Early on there is an excruciating scene where a completely unnecessary and extremely annoying office boy is invited to upstage Barbara Stanwyck and Sterling Hayden with a painfully un-funny bit concerning who ordered what sandwich. Nobody is claiming that last sandwich he went out and got and boy is he steamed! You would think that he was one of the stars of the film considering how much the camera focuses on him, but he never appears again and you never do find out about that sandwich! And never mind that his obnoxious whining drowns out crucial expository information that is supposed to set into motion the events that make up the remainder of the film. This is right on the heels of Stanwyck's advice columnist having a conversation with a grumpy editor who mumbles his dialogue unintelligibly. For the first ten minutes, I was going "What?" and "Huh?" and "Who?" to no avail, and I knew I was in for a real endurance test.
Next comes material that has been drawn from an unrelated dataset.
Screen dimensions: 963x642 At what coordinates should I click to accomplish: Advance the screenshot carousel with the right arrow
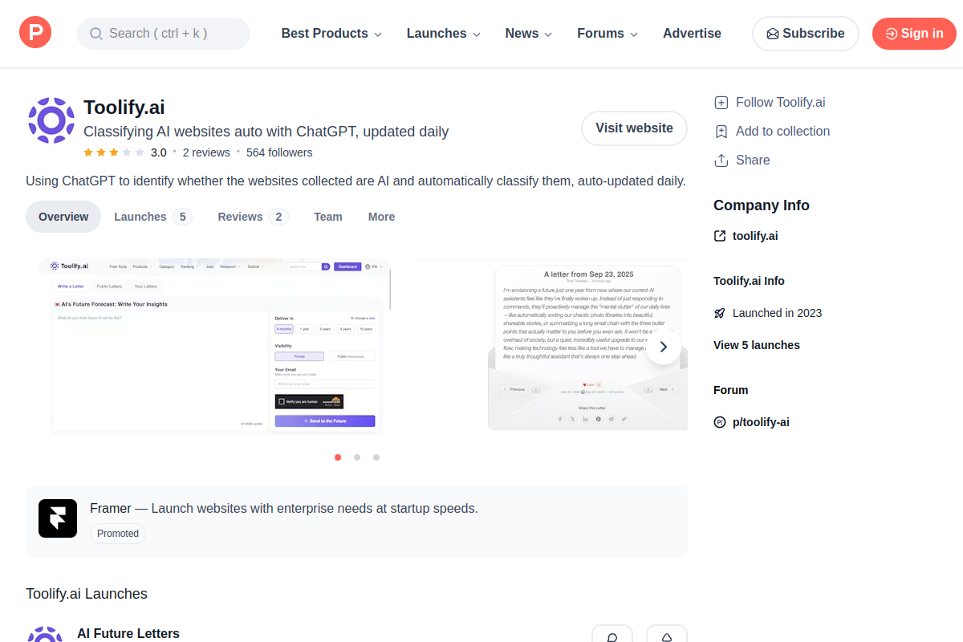[x=664, y=346]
Awkwardly scripted and filmed, and deadly dull, "Crime Of Passion" is sort of a pre-feminist tantrum about a driven career woman who unwisely falls for a hulking, middle class police detective (Hayden), quits her newspaper job, feels suffocated by her mundane suburban existence and conceives some baffling scheme to improve their prospects. The movie is little more than a series of drab parties and horribly unexciting phone conversations. The highlights would probably have to be the two thrilling scenes where a car pulls into a parking garage, the passengers climb out and then slowly walk away from it.

Though she was able to pull it off just a few years before in "Clash by Night" and "Jeopardy", by 1957 Stanwyck was now 50 years old and simply no longer convincing as a sultry love interest. Uncomfortably brittle and hysterical, she is unable to meet the basic requirements of her role, although I guess you have to give her credit for trying at this stage of her legendary career. At his worst, Hayden often looked like he was being forced to act in this type of B grade fare against his wishes, as if perhaps a close family member was being held hostage and wouldn't be set free until the final day of shooting.

This is also incorrectly classified as a Film-Noir. In order to qualify as Noir, a film has to be of at least average quality. If it's anything less than average it's just a bad movie about crime. The only interesting thing about this movie would have to be a few surprisingly bold alternative lifestyle references, considering the year it was made. (They come in the first 15 minutes and while never explicitly stated, they're pretty hard to miss.)